• _Trecho do texto_
Quando menos se espera, surge uma surpresa, ainda que velha e carcomida, e por isso mesmo surpresa ainda maior. Confesso que não supunha tivesse de ver o ressurgimento de uma grosseira violência fartamente praticada ao tempo do regime autoritário. Pois a censura à imprensa que vicejou naquele período passou a ter defensores, agora sob a máscara do “marco regulatório da comunicação”, volto a dizer que, nesta altura do século, não imaginava que alguém tivesse a ousadia de pretender a censura à imprensa e o autor dessa iniciativa fosse parlamentar com a agravante de ser presidente de partido numeroso que, aliás, tem na presidente da República uma filiada. É espantoso.

• _Extratos de dados_
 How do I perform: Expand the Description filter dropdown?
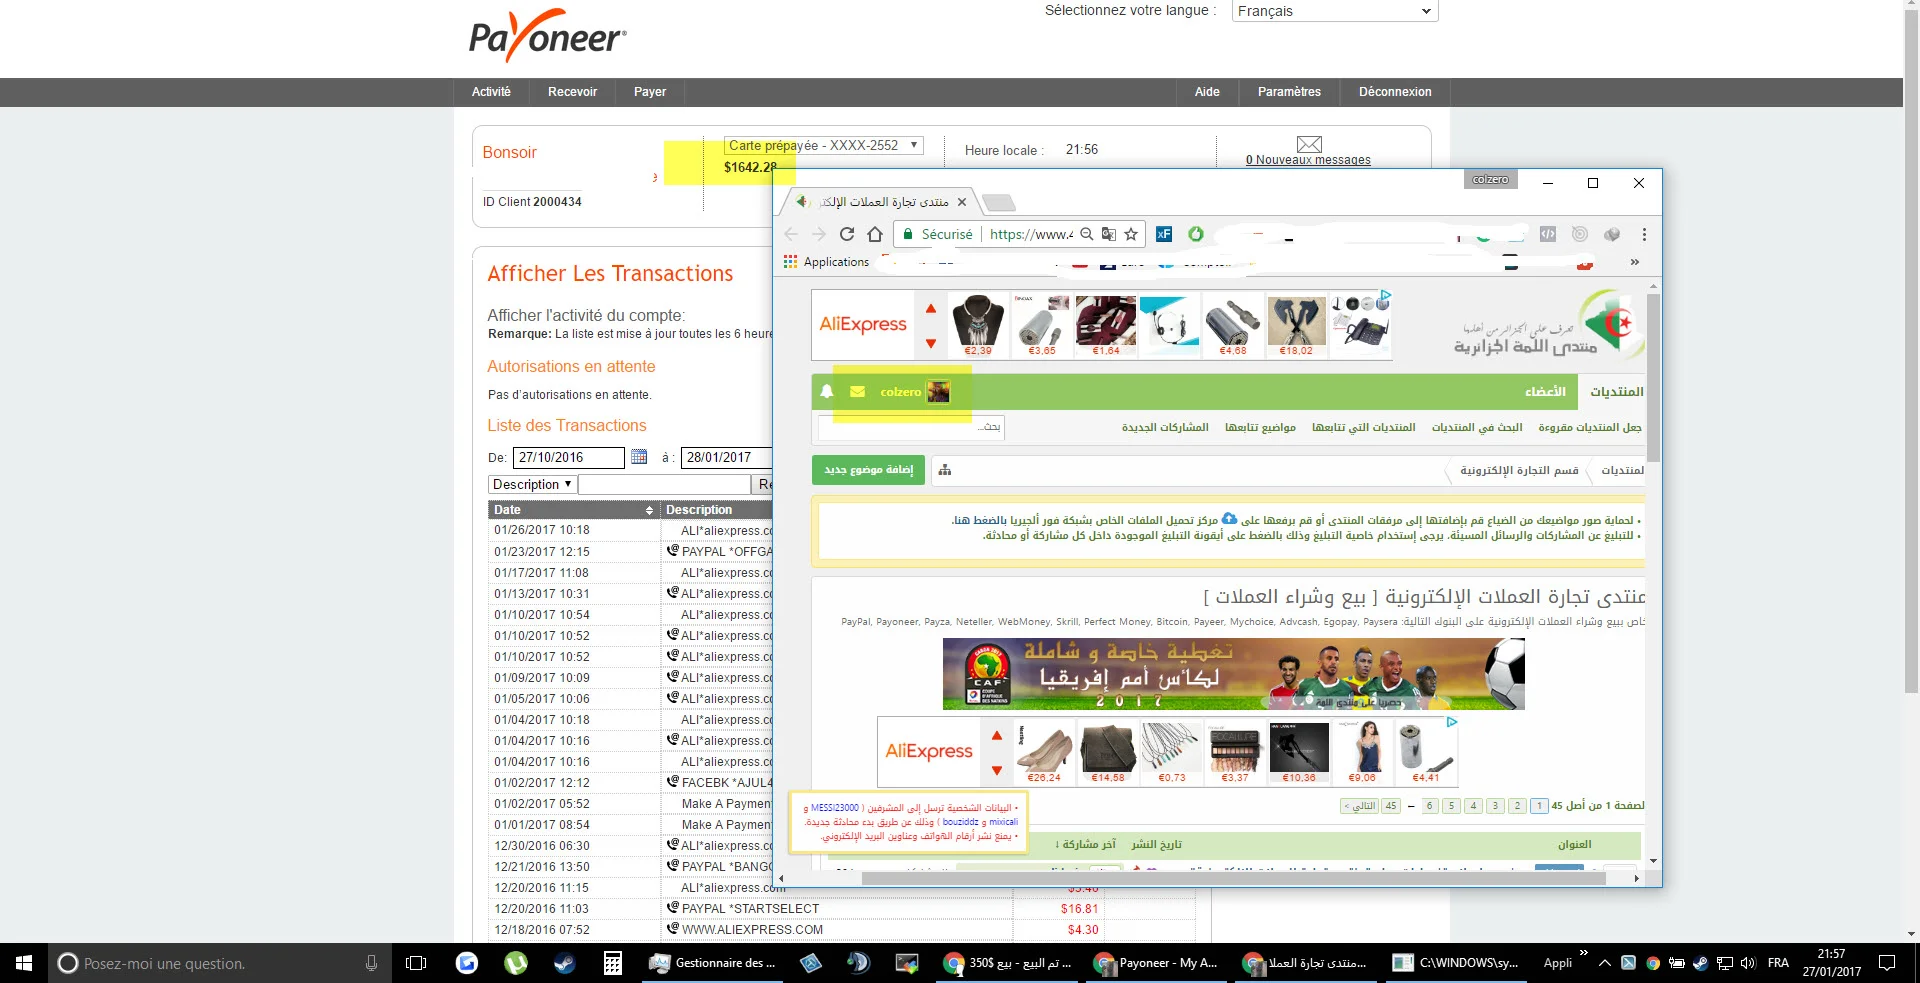pyautogui.click(x=532, y=484)
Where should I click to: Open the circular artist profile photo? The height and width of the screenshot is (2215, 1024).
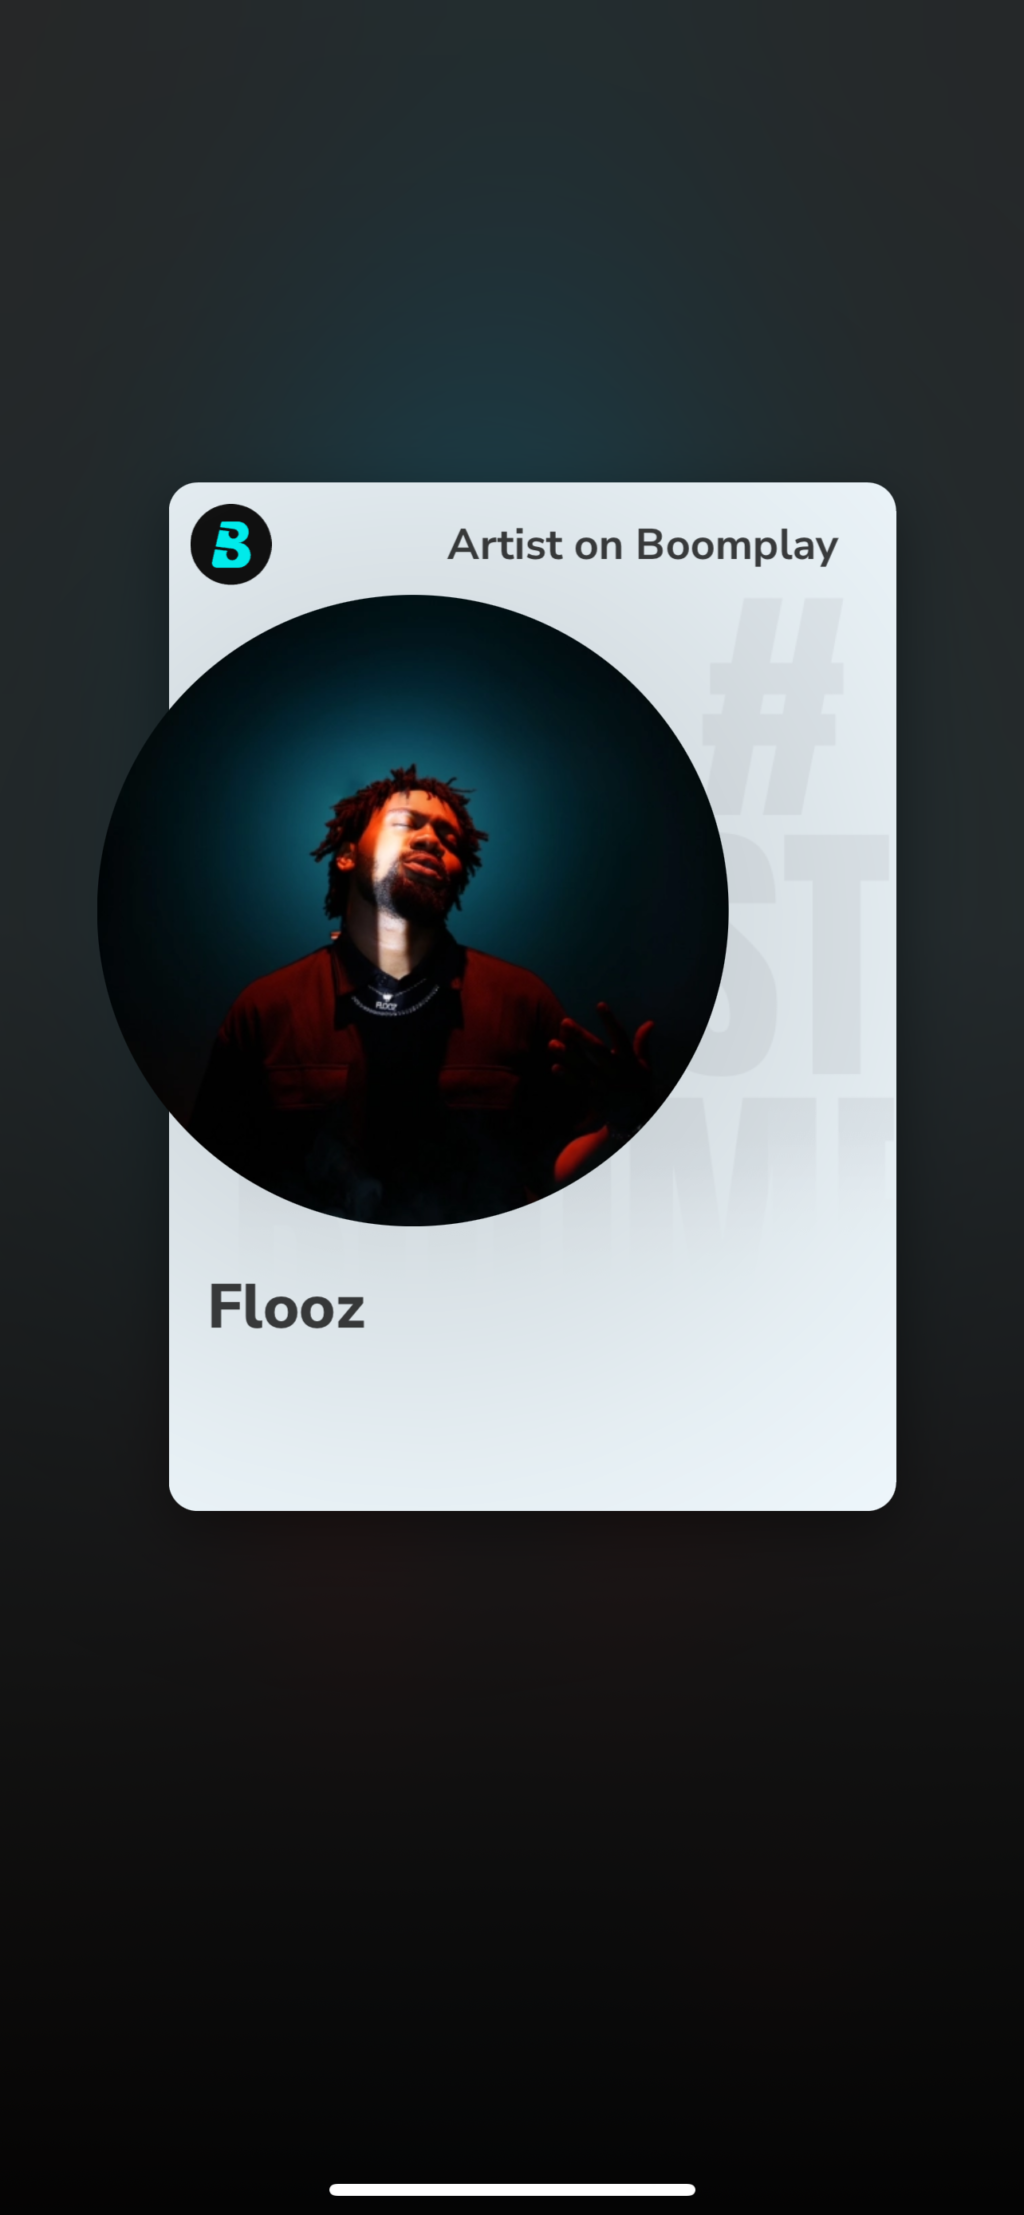click(412, 910)
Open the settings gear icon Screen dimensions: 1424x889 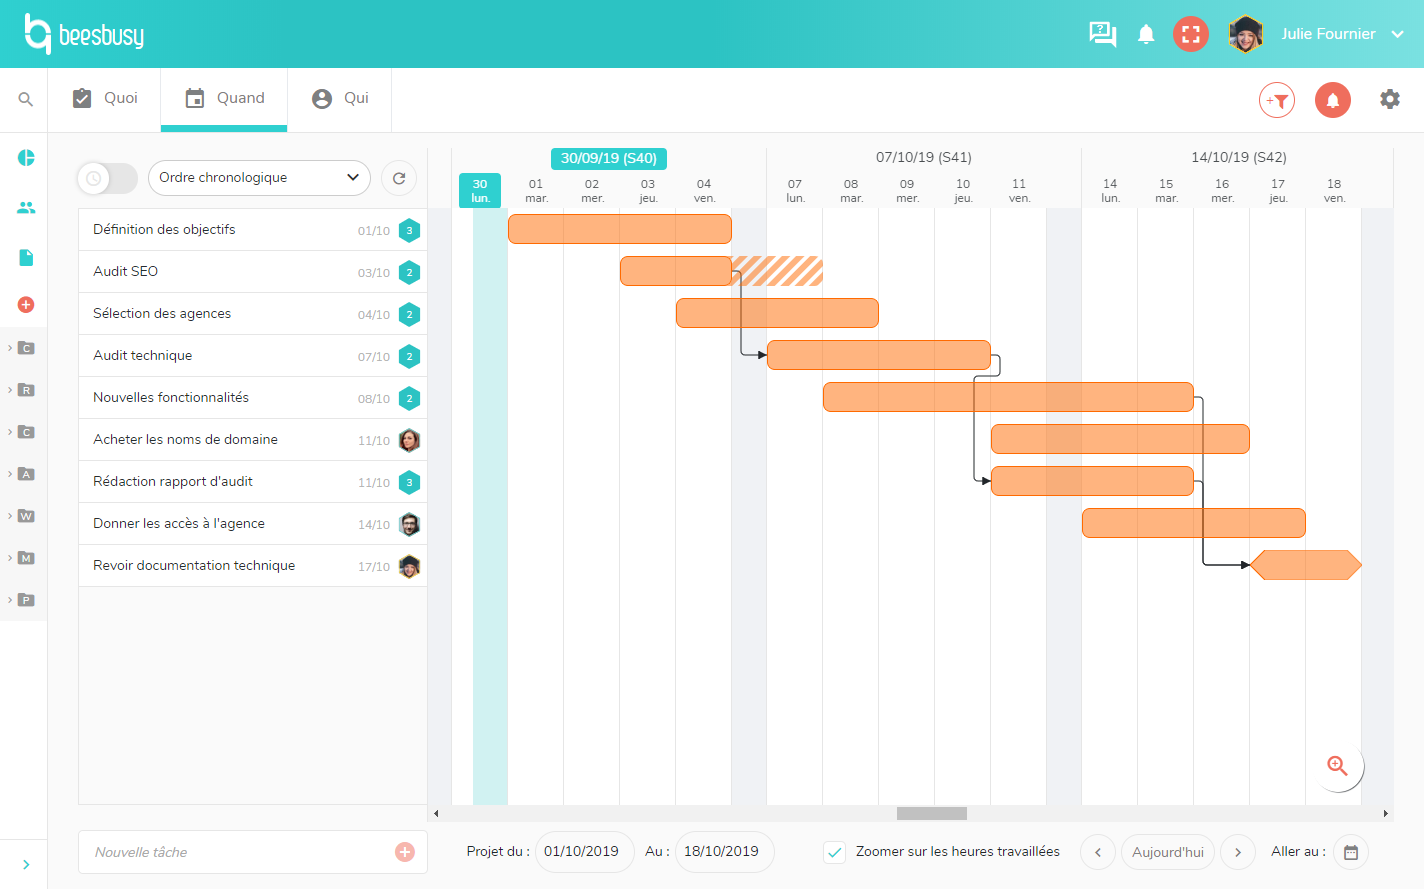coord(1389,99)
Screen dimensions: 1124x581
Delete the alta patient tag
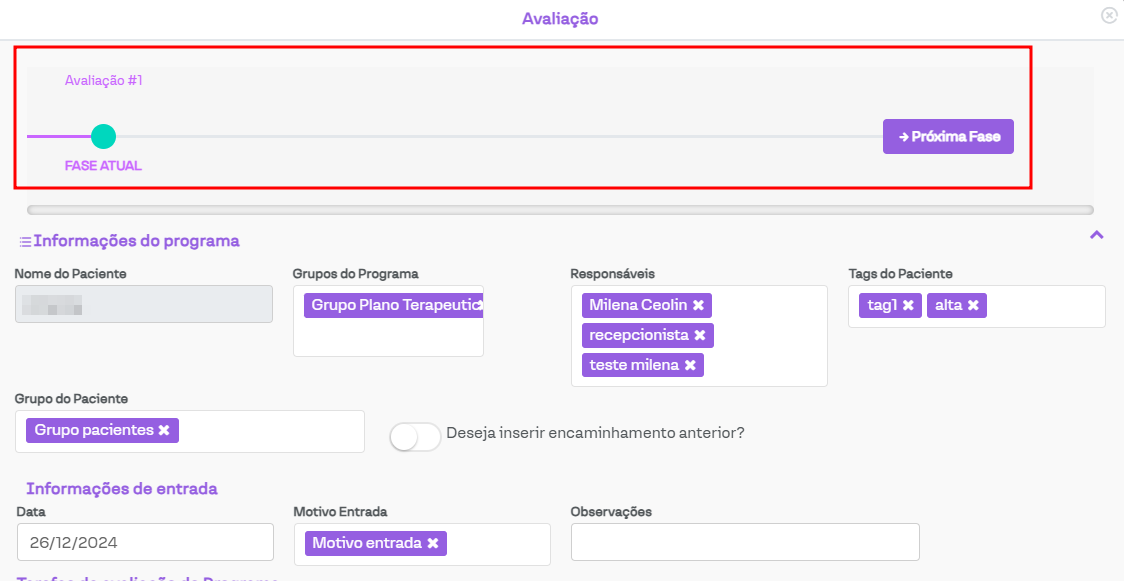click(973, 305)
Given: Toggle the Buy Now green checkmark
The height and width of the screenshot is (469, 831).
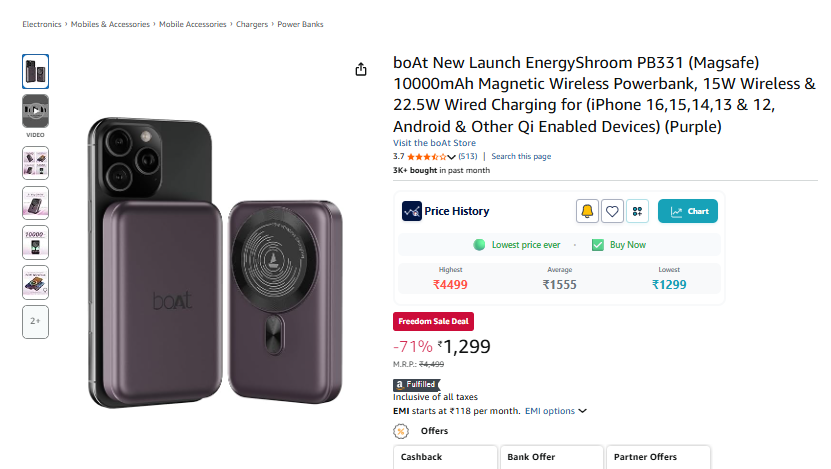Looking at the screenshot, I should (598, 245).
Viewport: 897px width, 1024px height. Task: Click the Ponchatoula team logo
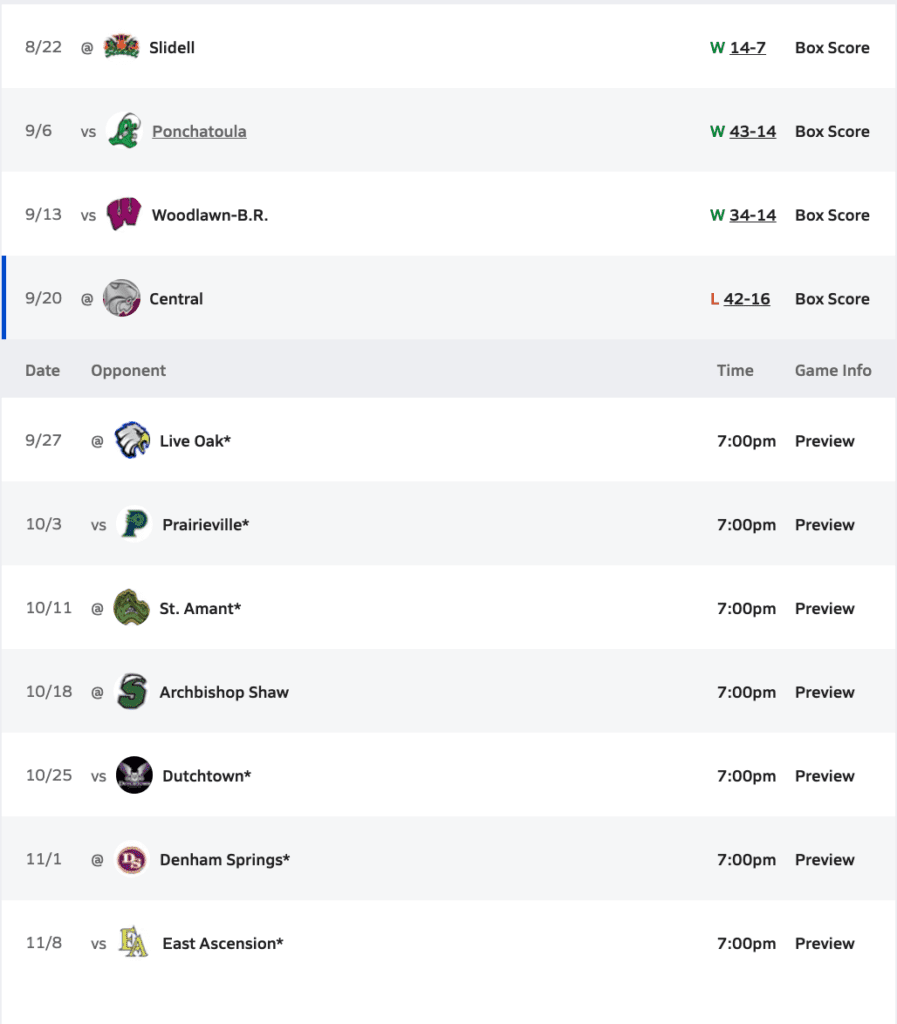124,131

• _Sua tarefa_
Transcreva, no texto sobre a censura à imprensa, o segmento de “Quando menos se” a “filiada. É espantoso.”, sem nenhuma alteração.

• _Sua solução_
Quando menos se espera, surge uma surpresa, ainda que velha e carcomida, e por isso mesmo surpresa ainda maior. Confesso que não supunha tivesse de ver o ressurgimento de uma grosseira violência fartamente praticada ao tempo do regime autoritário. Pois a censura à imprensa que vicejou naquele período passou a ter defensores, agora sob a máscara do “marco regulatório da comunicação”, volto a dizer que, nesta altura do século, não imaginava que alguém tivesse a ousadia de pretender a censura à imprensa e o autor dessa iniciativa fosse parlamentar com a agravante de ser presidente de partido numeroso que, aliás, tem na presidente da República uma filiada. É espantoso.